- What to work on -
Go through the entries and copy every line that has the string "menu" in it.

-------

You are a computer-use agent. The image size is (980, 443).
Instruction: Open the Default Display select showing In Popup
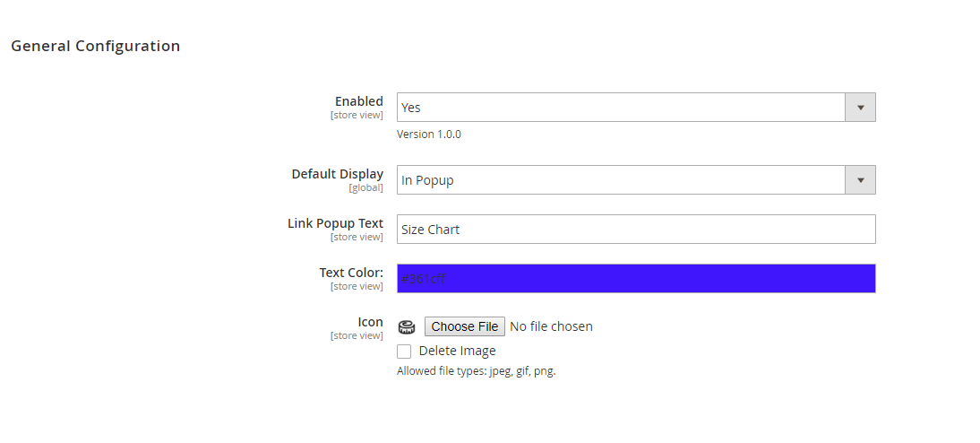[636, 180]
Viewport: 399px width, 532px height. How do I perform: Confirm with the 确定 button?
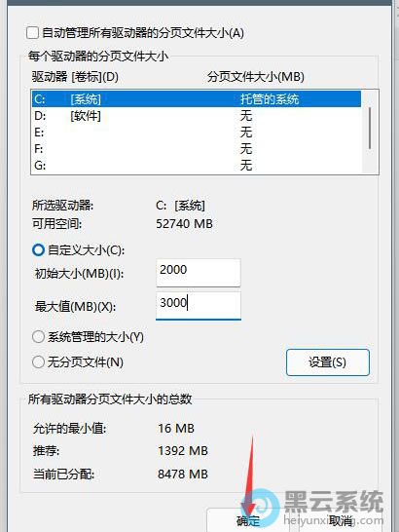(x=248, y=520)
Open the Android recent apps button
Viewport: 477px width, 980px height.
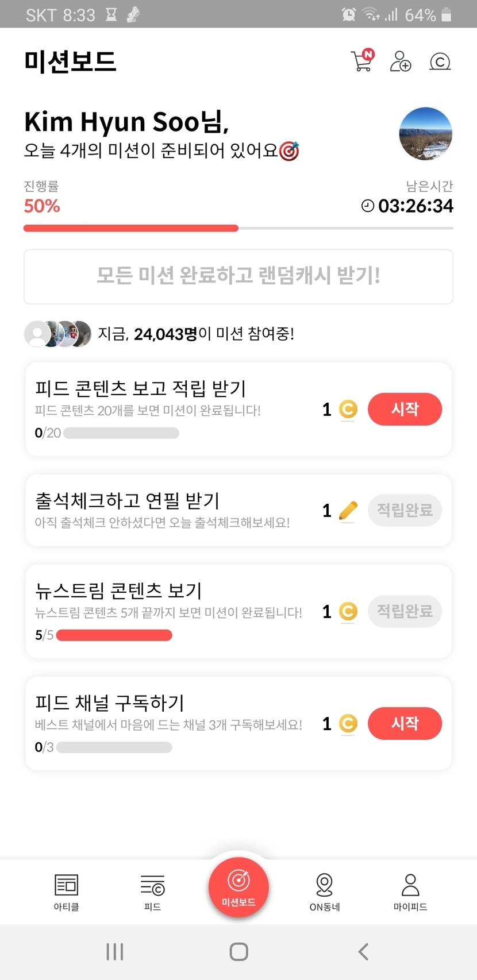(115, 952)
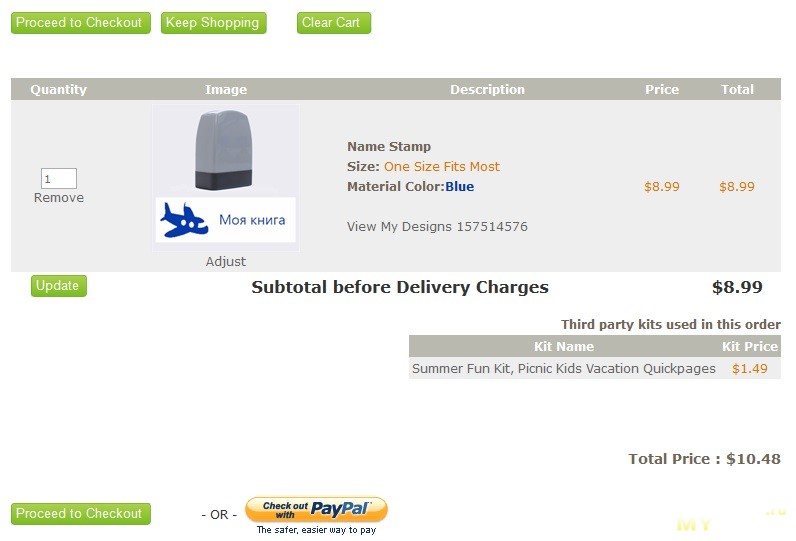796x541 pixels.
Task: Click the bottom Proceed to Checkout button
Action: coord(81,514)
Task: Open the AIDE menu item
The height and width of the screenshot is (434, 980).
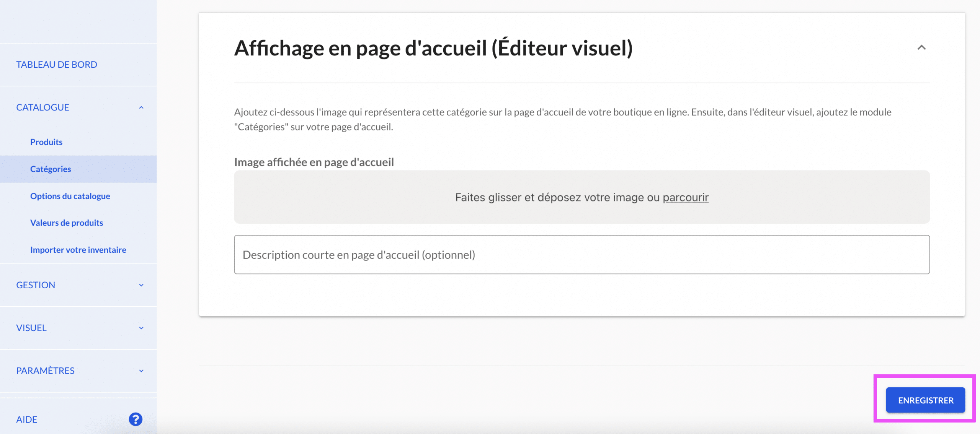Action: [27, 419]
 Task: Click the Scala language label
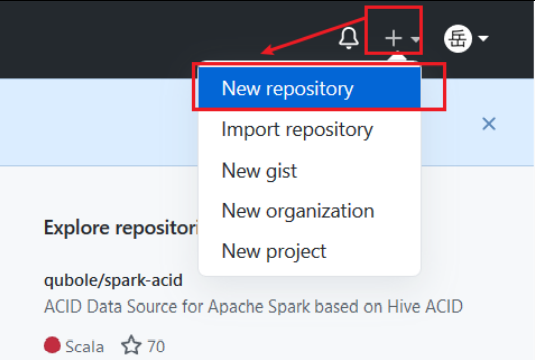pos(84,347)
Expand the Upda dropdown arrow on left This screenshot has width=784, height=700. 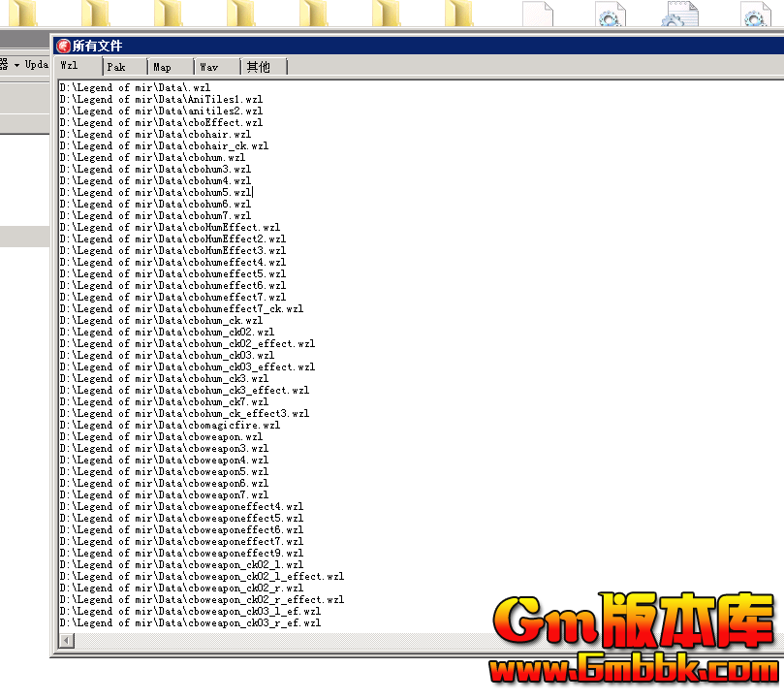(x=16, y=65)
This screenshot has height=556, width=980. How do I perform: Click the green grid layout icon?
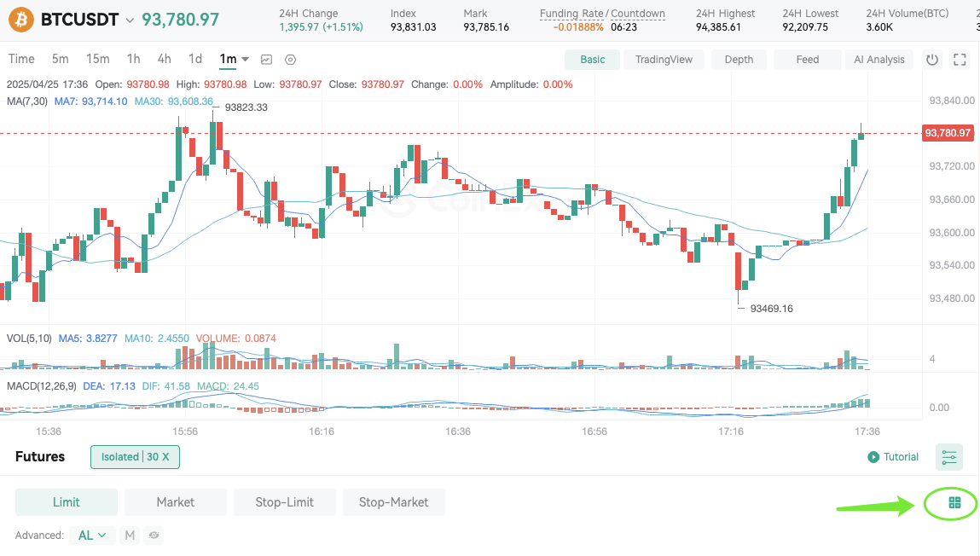pyautogui.click(x=954, y=503)
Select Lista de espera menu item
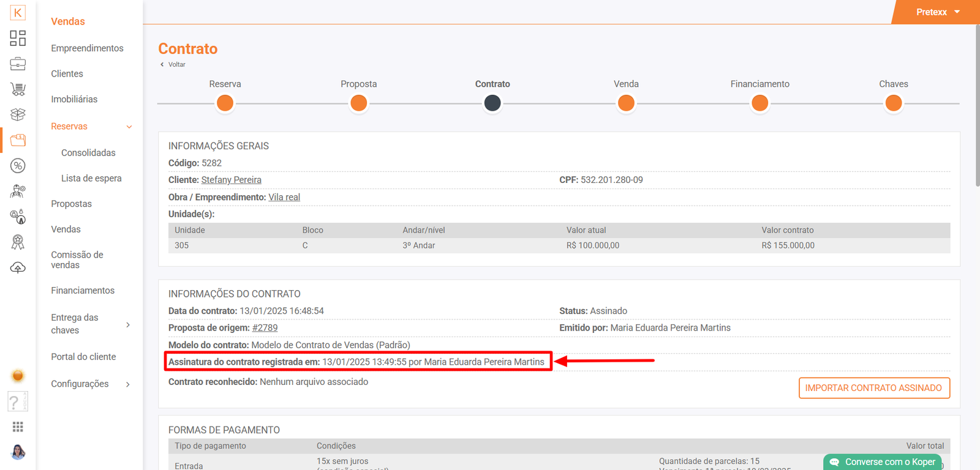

-------

- Solution to this task -
Task: Open the AIDE menu item
Select Lista de espera menu item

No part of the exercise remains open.